An expert in modern Indonesian history, genocide, and human rights, Geoffrey Robinson sets out to account for this violence and to end the troubling silence surrounding it. In doing so, he sheds new light on broad and enduring historical questions. How do we account for instances of systematic mass killing and detention? Why are some of these crimes remembered and punished, while others are forgotten? What are the social and political ramifications of such acts and such silence?
Challenging conventional narratives of the mass violence of 1965–66 as arising spontaneously from religious and social conflicts, Robinson argues convincingly that it was instead the product of a deliberate campaign, led by the Indonesian Army. He also details the critical role played by the United States, Britain, and other major powers in facilitating mass murder and incarceration. Robinson concludes by probing the disturbing long-term consequences of the violence for millions of survivors and Indonesian society as a whole.

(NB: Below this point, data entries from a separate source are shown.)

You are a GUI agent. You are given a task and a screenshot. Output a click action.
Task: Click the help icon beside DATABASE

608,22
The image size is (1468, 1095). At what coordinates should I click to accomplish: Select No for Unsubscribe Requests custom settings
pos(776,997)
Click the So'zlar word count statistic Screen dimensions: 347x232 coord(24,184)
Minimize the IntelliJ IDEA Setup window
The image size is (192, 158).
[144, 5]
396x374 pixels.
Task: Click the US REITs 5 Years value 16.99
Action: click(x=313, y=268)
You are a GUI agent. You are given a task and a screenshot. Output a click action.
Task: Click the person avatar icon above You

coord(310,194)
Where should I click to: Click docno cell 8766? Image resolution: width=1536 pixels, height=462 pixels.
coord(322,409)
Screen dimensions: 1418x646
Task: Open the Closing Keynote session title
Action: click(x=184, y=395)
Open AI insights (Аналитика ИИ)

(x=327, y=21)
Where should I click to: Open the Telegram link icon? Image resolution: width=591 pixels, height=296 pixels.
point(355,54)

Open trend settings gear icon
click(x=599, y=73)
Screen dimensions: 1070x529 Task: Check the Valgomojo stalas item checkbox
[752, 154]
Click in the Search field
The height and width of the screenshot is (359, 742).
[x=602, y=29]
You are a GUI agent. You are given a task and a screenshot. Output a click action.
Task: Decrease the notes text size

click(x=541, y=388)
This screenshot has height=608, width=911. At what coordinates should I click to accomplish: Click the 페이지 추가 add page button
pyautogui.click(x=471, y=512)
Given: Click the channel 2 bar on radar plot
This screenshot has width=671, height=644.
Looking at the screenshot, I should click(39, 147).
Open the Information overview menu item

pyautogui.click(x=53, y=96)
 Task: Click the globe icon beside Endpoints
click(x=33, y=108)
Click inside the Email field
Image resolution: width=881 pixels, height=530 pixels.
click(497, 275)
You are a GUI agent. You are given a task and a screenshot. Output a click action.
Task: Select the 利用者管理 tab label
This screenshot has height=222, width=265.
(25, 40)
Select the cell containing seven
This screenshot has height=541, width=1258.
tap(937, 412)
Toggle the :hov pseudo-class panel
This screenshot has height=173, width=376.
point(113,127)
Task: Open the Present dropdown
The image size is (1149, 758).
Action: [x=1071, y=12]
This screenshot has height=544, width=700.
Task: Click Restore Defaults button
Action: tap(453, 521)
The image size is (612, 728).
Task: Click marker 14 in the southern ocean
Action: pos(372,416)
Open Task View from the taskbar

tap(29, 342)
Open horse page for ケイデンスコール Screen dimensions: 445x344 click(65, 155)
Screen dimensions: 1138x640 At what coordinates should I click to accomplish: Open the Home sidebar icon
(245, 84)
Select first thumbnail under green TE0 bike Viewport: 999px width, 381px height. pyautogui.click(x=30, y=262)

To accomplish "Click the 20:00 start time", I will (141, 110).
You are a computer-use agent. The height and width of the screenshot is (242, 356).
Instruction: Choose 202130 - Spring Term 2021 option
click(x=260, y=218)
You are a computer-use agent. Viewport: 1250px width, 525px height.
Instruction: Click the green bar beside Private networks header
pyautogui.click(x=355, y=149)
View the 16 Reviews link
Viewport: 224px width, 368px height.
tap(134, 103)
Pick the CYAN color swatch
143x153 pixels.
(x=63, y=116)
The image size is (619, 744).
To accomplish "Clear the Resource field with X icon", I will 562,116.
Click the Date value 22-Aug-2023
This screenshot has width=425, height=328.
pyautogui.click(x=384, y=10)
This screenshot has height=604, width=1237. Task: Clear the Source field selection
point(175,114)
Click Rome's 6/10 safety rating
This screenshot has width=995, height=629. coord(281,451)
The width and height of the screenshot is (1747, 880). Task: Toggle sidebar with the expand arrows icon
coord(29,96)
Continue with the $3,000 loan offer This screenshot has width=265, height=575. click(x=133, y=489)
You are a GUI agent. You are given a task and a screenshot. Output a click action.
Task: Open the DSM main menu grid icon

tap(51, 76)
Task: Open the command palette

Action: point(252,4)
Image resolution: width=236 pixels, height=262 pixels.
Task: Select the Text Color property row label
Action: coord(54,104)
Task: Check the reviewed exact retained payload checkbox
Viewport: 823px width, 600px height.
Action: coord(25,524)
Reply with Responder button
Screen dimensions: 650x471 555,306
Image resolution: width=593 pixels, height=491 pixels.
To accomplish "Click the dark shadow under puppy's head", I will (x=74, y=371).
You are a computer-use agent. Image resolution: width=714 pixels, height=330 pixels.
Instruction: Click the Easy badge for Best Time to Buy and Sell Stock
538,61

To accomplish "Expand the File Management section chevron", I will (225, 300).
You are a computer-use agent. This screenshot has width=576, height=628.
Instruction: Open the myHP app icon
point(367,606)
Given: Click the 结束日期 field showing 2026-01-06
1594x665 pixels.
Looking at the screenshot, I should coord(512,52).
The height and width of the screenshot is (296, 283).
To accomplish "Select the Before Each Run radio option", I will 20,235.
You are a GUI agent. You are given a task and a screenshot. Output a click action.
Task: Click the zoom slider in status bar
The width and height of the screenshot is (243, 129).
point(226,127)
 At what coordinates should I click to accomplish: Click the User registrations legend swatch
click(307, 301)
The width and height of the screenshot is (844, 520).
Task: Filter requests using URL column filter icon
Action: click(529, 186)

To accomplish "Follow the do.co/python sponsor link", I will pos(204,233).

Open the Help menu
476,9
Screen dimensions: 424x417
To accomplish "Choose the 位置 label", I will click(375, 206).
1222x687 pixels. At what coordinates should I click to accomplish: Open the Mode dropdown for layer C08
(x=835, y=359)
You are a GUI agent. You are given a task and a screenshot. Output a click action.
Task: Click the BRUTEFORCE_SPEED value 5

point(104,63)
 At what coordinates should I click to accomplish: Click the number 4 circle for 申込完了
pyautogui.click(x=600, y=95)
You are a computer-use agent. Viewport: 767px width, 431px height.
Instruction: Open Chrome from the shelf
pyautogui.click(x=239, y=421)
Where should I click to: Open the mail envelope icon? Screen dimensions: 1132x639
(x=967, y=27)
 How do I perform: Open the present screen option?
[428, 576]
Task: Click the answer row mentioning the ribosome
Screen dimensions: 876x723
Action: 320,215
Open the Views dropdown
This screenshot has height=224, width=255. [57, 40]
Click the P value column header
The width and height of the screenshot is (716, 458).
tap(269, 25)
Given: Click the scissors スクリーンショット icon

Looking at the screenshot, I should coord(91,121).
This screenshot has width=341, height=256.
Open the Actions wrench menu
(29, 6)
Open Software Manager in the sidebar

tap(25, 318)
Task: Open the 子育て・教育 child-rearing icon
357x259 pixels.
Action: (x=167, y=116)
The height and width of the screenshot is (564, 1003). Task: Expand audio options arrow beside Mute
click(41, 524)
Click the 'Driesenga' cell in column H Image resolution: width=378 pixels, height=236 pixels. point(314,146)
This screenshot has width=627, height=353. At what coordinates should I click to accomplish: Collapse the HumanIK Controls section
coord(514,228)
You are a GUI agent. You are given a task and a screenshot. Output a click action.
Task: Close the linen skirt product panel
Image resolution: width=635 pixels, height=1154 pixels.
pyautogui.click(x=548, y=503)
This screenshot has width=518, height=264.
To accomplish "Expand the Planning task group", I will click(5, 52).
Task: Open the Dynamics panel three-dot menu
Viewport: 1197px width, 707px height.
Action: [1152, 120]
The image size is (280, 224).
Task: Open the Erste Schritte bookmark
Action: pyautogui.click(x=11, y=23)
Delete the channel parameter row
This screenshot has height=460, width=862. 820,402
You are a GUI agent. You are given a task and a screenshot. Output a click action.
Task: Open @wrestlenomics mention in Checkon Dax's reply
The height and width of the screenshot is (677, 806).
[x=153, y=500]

Based on a rich body of primary and secondary sources, The Killing Season is the definitive account of a pivotal period in Indonesian history. It also makes a powerful contribution to wider debates about the dynamics and legacies of mass killing, incarceration, and genocide.
PUBLISHERS WEEKLY
Relying on primary documents from governmental sources such as the CIA, the U.S. State Department, and foreign governments, as well as secondary sources on mass killings, UCLA professor Robinson (The Dark Side of Paradise: Political Violence in Bali) pulls back the curtain on a traumatic period in Indonesian history: the antileftist purges of the mid-1960s, during which half a million people were killed. After six Indonesian Army generals were assassinated on October 1, 1965, the army leadership blamed the Indonesian communist party, which had greatly increased in popularity and influence in the previous decade. What followed was a torrent of hellish violence, in many cases carried out by civilian militias associated with right-wing political parties, that was intended to destroy the communist party "down to the very roots" and unseat President Sukarno, the country's first postcolonial leader. As Robinson explains, evidence indicates that the purges were orchestrated by the army and that the United States and other Western powers, extremely concerned about the high likelihood of yet another country embracing communism, countenanced the violence. This meticulous scholarly analysis of the country's institutions comprehensively investigates the economic, religious, ethnic, and socioeconomic factors behind the arrests, rape, torture, and murder that were inflicted on communist true believers and innocents alike. Robinson's authoritative scholarly work is an indispensable resource for specialists seeking a comprehensive overview of this little-studied period in Southeast Asian history.